This grand tasting, held at Chelsea Piers, raised nearly $1,000,000 to support scholarships as well as educational and career opportunities for disadvantaged youth pursuing careers in the restaurant and food service industry. The event showcased cuisine from an all-star lineup of New York City’s major chefs and restaurateurs.

They included Michael Anthony, C-CAP Board Co-Chair and chef Marcus Samuelsson; C-CAP Board Member and restaurateur Michael Stillman; 2016 Michelin Star Chefs, Adam Bissell, Daniel Boulud and Aaron Bludorn, John Fraser, Markus Glocker, Alfred Portale, Michael White; and Javi Estévez of La Tasquería de Javier Estévez (Madrid); as well as C-CAP alumni Giovanna Delli Compagni of Asiate, Cesar Gutierrez of Café Boulud, Betty Peña of Pig and Khao, Swainson Brown of The Writing Room, and Yvan Lemoine of Union Fare. More than 60 New York City C-CAP high school students and alumni, hoping to put their mark on the culinary world, assisted the chefs.

The savory dishes included were Marcus Samuelsson’s spiced salmon with apple dashi and chicken rice salad; Michael Anthony’s citrus and burrata - citrus, burrata cheese, green olives, radicchio, on rice cracker; duck liver mousse parfait, madeira gelée, brioche from Daniel Boulud, Aaron Bludorn, and C-CAP grad Cesar Gutierrez; and Carla Hall’s braised chili pork and plantains, cornbread, shaved radish salad.

Desserts included Miro Uskokovic’s miro’s cookies and milk: triple chocolate chunk, oatmeal, prune rugelach; Sarabeth’s triple chocolate-chocolate pudding; Wayne Harley Brachman’s flourless chocolate tart with mocha cream, and Marc Aumont’s Chocolate éclair au chocolat.

WCBS-TV News Anchorman Maurice DuBois was the master of ceremonies. Marcus Samuelsson presented the C-CAP Honors Award, an original stainless steel sculpture by Philip Grausman, of a germinating fava bean, symbolizing C-CAP’s budding culinary students and recognizing the care and interest chef Anthony has in the mentoring of C-CAP students.

The event also included a silent and live auction by Christie’s auctioneer Chloe Waddington and was coordinated by Harriet Rose Katz of Gourmet Advisory Services.

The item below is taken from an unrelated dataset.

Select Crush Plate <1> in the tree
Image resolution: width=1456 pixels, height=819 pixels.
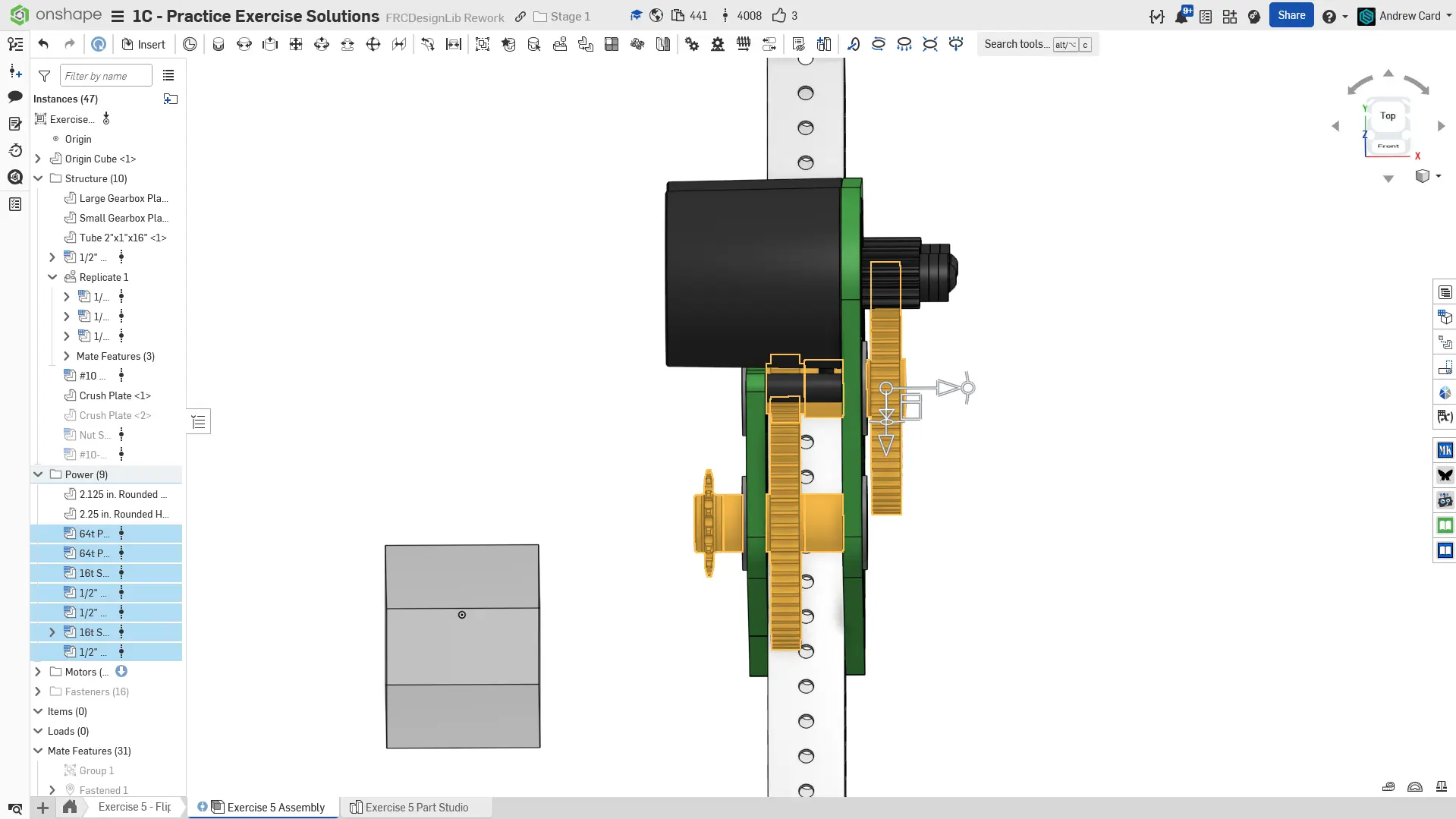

Careers through Culinary Arts Program (C-CAP) is a non-profit that provides career opportunities in the foodservice industry for underserved youth through culinary arts education and employment.

Dish List: Philip DeMaiolo, Abigail Kirsch, 24 hour coriander and sea salt cured Atlantic salmon with sauce gribiche.

Jason Weiner and Alex Nieto, Almond, Lamb meatball Moroccan style: ricotta salata, salsa verde.

Christian Pratsch, Giovanna Delli Compagni*, Daniel Coward*, Asiate, hamachi: carrot panna cotta – yuzu gel – pink peppercorn.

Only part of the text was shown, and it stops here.